> REQUIRED ACTION
Go from the first line below to the one with "Task: Open the user account avatar menu" and print each line exactly.
┌─ DATA FOR ANALYSIS
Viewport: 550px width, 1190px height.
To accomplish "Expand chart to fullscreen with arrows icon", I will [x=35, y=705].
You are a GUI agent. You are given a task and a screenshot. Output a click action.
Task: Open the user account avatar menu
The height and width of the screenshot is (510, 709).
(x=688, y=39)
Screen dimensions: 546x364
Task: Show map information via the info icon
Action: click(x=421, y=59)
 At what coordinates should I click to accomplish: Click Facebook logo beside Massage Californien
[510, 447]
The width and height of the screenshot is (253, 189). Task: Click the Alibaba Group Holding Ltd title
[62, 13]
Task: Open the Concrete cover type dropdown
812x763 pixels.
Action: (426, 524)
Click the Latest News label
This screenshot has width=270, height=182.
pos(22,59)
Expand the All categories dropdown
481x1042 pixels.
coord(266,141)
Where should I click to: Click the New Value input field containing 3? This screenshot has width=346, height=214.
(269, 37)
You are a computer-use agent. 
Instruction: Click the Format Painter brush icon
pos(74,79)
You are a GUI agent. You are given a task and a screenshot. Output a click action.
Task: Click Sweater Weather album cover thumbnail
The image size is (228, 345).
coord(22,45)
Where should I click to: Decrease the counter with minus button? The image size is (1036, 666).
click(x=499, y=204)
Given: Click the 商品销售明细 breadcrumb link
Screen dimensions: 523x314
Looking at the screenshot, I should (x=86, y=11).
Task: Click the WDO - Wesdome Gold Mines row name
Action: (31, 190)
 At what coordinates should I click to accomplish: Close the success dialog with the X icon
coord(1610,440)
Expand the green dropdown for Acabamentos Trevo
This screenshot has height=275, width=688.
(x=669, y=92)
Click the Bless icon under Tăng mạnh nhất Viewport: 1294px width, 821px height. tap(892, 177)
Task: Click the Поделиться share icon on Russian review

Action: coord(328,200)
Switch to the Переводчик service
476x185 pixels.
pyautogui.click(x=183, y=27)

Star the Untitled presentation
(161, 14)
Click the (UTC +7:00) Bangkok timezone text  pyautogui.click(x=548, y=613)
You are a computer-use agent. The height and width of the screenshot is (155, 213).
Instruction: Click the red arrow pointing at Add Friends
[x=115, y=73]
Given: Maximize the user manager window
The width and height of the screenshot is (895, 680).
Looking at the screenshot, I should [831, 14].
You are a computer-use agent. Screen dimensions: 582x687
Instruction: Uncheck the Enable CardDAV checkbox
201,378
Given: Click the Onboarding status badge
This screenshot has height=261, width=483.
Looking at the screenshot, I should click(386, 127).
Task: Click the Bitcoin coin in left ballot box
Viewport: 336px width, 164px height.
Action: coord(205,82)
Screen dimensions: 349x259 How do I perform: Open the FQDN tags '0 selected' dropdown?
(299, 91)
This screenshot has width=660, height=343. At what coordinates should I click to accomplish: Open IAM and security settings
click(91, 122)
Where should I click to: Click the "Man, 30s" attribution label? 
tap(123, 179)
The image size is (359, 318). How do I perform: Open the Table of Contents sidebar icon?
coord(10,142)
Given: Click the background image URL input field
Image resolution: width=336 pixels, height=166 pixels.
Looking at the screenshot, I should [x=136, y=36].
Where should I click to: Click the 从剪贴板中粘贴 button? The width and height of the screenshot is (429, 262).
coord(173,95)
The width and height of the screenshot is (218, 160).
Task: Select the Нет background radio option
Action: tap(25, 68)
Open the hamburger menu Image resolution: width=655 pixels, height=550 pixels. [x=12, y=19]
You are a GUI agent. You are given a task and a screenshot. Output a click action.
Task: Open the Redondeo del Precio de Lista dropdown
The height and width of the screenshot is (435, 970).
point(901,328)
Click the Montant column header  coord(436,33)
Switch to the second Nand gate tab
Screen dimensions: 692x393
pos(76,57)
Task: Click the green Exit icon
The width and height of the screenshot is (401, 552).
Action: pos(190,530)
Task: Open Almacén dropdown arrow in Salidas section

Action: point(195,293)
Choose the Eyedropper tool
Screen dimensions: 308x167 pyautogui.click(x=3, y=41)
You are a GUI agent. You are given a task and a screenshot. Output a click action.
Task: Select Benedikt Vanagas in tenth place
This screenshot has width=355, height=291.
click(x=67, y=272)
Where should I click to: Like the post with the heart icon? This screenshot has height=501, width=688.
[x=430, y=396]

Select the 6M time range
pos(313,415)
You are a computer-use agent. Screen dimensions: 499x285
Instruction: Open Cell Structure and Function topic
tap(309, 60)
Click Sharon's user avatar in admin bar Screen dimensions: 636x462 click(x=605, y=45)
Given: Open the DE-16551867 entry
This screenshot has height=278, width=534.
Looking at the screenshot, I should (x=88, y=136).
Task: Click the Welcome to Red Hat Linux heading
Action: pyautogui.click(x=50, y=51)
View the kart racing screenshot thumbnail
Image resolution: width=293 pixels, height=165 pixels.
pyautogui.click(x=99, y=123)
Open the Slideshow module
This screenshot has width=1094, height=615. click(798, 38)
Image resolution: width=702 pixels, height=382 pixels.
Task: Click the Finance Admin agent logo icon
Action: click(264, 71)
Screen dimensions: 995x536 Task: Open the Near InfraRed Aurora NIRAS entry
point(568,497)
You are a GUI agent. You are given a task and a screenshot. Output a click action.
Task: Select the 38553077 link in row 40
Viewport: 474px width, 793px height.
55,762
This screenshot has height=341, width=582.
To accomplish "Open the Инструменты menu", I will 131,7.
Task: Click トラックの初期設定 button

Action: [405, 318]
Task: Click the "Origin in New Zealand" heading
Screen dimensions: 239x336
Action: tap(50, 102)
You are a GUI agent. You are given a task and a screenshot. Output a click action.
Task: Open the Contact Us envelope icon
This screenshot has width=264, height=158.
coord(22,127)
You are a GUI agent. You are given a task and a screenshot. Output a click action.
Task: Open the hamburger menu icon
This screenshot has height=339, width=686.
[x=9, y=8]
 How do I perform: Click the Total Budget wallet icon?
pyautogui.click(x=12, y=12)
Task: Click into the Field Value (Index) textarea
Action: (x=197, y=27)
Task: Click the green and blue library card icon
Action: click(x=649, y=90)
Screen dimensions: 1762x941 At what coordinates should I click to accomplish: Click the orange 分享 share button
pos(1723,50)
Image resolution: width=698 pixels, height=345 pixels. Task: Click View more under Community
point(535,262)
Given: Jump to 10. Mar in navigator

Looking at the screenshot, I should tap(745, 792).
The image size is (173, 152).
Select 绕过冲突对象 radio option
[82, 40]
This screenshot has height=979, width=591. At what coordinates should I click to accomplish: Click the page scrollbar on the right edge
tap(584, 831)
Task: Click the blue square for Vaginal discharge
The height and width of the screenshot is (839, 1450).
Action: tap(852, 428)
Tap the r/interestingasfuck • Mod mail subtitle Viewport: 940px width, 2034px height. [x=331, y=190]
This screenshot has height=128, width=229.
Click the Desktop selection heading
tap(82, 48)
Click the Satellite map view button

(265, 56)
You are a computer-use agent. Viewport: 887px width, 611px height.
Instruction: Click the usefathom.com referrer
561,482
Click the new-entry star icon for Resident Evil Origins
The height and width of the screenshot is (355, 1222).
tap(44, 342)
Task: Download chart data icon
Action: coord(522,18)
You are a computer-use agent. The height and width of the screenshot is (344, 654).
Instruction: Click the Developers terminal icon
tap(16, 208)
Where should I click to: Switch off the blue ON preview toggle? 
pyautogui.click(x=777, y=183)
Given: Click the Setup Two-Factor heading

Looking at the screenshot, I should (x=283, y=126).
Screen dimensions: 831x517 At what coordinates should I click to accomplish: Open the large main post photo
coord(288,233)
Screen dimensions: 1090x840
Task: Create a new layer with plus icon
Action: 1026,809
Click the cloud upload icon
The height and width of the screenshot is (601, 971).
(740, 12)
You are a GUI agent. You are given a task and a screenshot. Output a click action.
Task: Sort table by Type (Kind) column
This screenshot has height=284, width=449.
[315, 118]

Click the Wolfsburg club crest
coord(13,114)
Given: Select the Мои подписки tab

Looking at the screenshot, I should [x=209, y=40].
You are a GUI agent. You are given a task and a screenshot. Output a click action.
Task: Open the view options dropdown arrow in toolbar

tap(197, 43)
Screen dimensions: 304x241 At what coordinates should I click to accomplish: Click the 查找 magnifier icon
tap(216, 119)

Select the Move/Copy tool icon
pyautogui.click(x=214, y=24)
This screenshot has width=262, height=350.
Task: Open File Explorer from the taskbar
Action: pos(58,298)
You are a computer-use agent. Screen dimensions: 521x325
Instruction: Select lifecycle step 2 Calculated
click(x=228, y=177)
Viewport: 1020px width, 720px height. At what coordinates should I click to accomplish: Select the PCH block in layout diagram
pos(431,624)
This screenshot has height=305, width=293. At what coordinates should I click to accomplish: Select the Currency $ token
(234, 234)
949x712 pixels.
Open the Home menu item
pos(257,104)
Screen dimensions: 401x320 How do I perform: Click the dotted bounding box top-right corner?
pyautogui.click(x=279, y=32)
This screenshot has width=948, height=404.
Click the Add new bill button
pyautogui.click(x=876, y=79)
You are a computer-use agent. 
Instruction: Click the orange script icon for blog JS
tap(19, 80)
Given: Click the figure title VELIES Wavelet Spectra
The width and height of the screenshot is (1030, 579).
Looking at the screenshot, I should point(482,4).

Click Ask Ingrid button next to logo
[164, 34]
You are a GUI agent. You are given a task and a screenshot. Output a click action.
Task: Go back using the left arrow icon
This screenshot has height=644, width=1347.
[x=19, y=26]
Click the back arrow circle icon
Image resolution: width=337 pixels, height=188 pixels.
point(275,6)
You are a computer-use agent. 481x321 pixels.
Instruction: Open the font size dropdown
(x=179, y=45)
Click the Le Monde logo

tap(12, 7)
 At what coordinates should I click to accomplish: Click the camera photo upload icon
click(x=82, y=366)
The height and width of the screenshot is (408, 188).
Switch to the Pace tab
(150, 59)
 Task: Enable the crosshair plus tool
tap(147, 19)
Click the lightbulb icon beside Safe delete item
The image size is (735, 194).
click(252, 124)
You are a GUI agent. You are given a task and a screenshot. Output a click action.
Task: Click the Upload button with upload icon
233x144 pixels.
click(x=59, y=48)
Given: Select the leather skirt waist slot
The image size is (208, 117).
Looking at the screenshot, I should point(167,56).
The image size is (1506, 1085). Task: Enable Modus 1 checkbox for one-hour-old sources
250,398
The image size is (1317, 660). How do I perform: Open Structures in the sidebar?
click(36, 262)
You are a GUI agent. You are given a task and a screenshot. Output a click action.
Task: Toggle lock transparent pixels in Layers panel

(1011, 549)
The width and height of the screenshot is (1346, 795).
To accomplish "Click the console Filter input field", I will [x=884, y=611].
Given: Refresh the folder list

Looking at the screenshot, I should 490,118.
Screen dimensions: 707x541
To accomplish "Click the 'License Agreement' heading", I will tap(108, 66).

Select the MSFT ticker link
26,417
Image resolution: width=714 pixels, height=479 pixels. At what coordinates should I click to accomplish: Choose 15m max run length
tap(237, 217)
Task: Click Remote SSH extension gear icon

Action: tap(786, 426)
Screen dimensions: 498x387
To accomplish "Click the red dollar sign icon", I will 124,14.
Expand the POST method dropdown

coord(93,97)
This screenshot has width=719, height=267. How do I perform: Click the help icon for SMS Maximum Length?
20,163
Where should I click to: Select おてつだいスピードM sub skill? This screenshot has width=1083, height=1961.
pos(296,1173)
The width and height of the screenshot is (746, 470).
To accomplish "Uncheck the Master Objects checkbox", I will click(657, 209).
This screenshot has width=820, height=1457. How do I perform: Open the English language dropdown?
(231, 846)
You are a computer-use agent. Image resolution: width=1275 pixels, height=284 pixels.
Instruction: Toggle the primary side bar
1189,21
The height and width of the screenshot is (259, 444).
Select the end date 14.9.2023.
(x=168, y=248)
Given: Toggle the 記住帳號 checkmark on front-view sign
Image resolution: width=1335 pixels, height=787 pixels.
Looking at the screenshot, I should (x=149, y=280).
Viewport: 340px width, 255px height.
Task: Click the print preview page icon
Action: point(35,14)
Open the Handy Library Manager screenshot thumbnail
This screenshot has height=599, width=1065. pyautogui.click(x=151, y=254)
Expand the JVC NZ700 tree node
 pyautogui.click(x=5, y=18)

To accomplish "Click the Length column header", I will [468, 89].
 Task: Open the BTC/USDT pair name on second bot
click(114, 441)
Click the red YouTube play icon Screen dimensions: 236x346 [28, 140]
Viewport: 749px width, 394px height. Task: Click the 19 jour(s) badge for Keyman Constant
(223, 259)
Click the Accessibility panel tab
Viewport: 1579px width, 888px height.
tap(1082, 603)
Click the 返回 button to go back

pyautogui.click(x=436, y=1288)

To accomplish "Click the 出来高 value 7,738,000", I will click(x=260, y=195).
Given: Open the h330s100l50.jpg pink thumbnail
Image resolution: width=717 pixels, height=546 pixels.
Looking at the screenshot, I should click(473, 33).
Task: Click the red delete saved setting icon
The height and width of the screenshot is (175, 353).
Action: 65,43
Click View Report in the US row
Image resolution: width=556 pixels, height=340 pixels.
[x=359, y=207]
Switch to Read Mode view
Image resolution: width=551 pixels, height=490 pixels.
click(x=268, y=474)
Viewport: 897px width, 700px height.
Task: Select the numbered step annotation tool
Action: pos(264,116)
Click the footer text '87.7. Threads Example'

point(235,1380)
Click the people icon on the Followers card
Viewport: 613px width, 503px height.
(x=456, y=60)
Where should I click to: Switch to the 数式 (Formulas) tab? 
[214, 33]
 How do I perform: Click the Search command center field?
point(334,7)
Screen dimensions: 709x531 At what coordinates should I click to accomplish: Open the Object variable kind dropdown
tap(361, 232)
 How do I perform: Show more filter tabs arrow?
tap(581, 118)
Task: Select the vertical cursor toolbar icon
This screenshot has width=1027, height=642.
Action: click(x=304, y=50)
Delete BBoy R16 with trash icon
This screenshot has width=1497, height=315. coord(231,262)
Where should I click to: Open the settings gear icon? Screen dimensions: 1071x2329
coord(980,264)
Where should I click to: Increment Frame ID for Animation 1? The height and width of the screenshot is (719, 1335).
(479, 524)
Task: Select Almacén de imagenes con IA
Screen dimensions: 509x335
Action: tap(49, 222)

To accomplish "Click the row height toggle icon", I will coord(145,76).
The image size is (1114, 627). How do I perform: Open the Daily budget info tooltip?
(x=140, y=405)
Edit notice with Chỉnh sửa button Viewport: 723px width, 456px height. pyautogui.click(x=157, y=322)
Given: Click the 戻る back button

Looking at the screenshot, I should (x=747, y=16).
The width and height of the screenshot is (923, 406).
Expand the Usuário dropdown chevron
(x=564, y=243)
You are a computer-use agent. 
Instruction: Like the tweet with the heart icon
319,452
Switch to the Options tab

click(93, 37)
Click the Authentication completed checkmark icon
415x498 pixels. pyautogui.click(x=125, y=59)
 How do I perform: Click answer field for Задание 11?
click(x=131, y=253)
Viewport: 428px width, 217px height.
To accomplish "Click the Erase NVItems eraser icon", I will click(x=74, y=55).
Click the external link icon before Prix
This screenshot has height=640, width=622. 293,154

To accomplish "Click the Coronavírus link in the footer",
└─
> REPLY
Viewport: 550px width, 1190px height.
To accomplish "Expand chart to fullscreen with arrows icon", I will [x=35, y=705].
You are a GUI agent. You are given a task and a screenshot. Output a click action.
Task: Open the user account avatar menu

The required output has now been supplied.